Time series measurements of leucine incorporation as a measure of bacterial production in the subtropical North Pacific Ocean

Samples were collected at or in the vicinity of Station ALOHA on 24 different cruises. On each cruise, rates of 3H-Leu incorporation into protein were measured. Seawater samples for measurements of production were collected from pre-dawn vertical hydrocasts at 6 discrete depths (5, 25, 45, 75, 100, 125 m) using polyvinyl chloride sampling bottles affixed to a rosette sampler. Polyethylene amber bottles (125 ml capacity) were subsampled from the CTD rosette bottles, and duplicate acid-cleaned 12 ml polycarbonate centrifuge tubes were filled from each depth.
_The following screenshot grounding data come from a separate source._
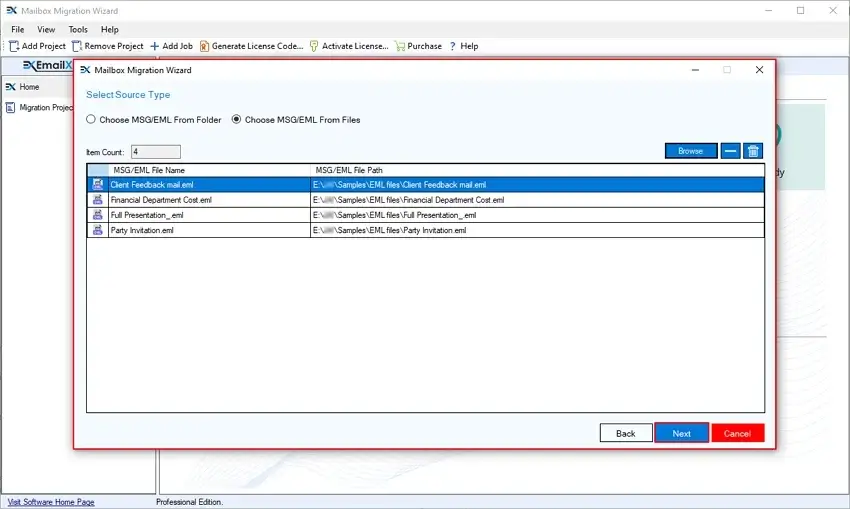The width and height of the screenshot is (850, 509).
Task: Click the Remove Project toolbar icon
Action: tap(77, 46)
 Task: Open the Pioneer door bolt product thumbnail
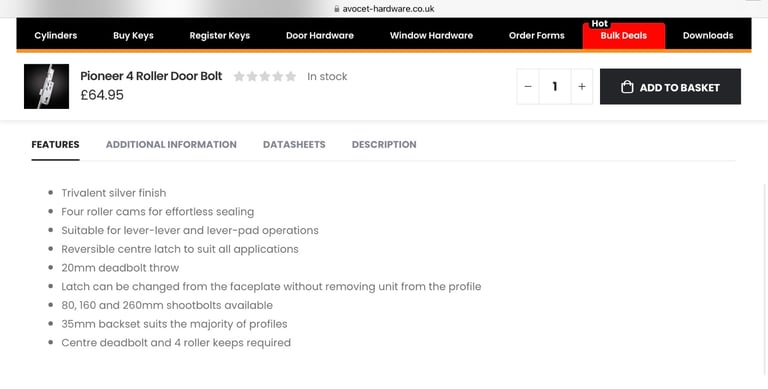click(47, 86)
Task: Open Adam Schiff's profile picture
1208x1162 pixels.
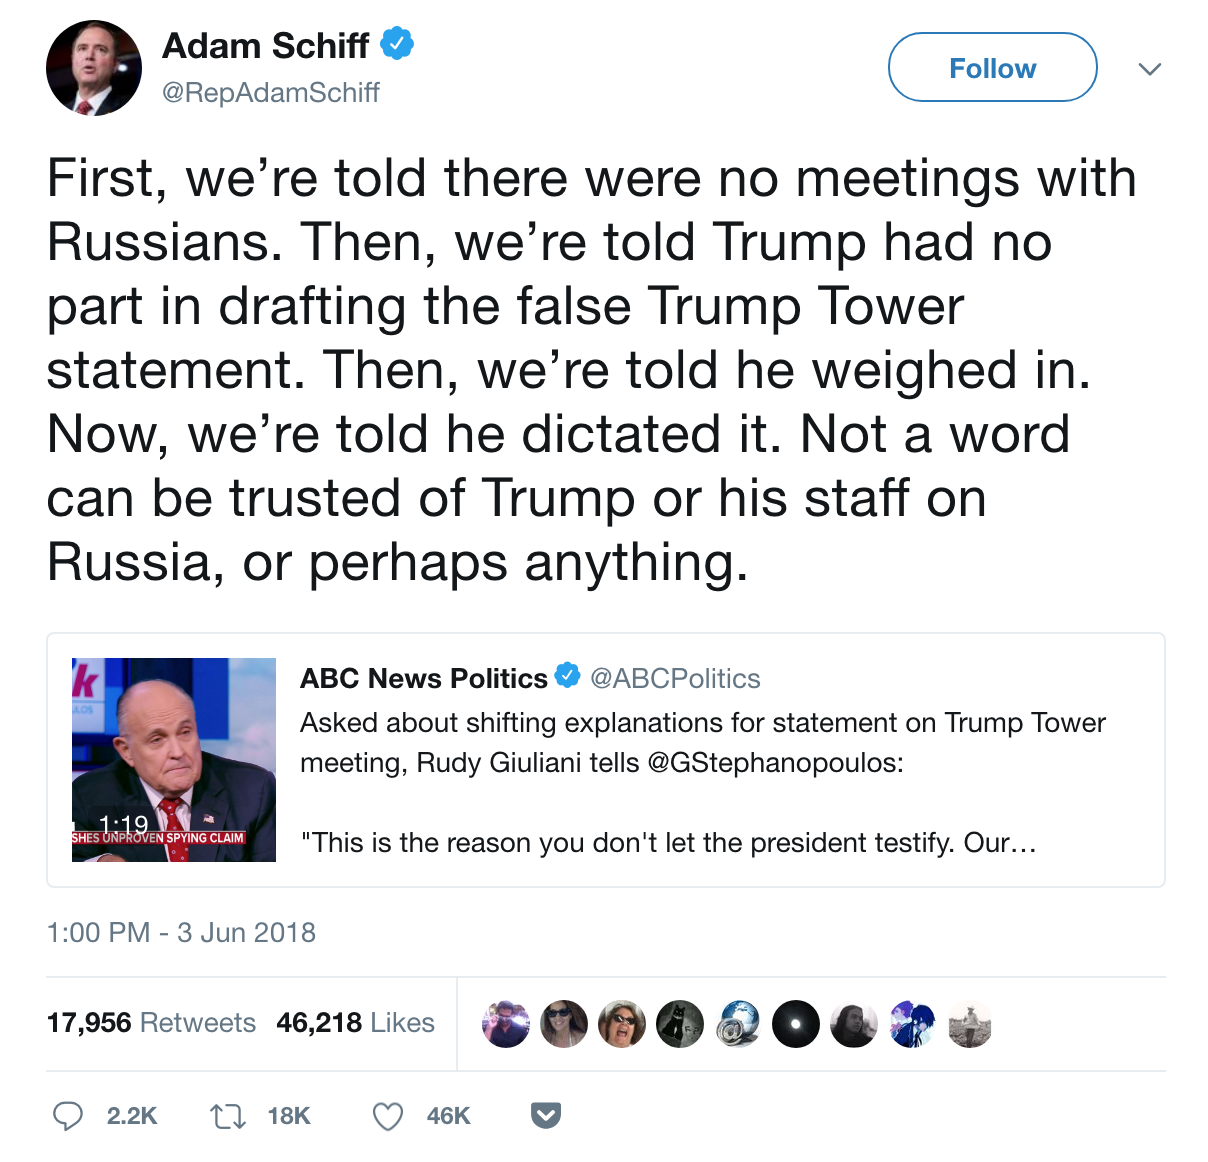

Each polycarbonate tube was inoculated with 20 nmol L-1 (final concentration) 3,4,5-3H-leucine. An additional 1.5 ml per depth was subsampled into 2 ml microcentrifuge tubes  containing 100 µl of 100% (w/v) ice-cold trichloroacetic acid (TCA) to serve as a killed blank. The polycarbonate sample tubes were capped and incubated in situ over the photoperiod to measure rates of 3H-Leu incorporation in both dark (through use of black cloth bags) and light on a free-drifting array. At the end of the photoperiod, triplicate 1.5 ml subsamples were removed from each tube and added to 2 ml microcentrifuge tubes containing 100 µl of 100% ice-cold TCA; these tubes were stored frozen until analysis. Samples were processed following a modified method of the microcentrifuge method.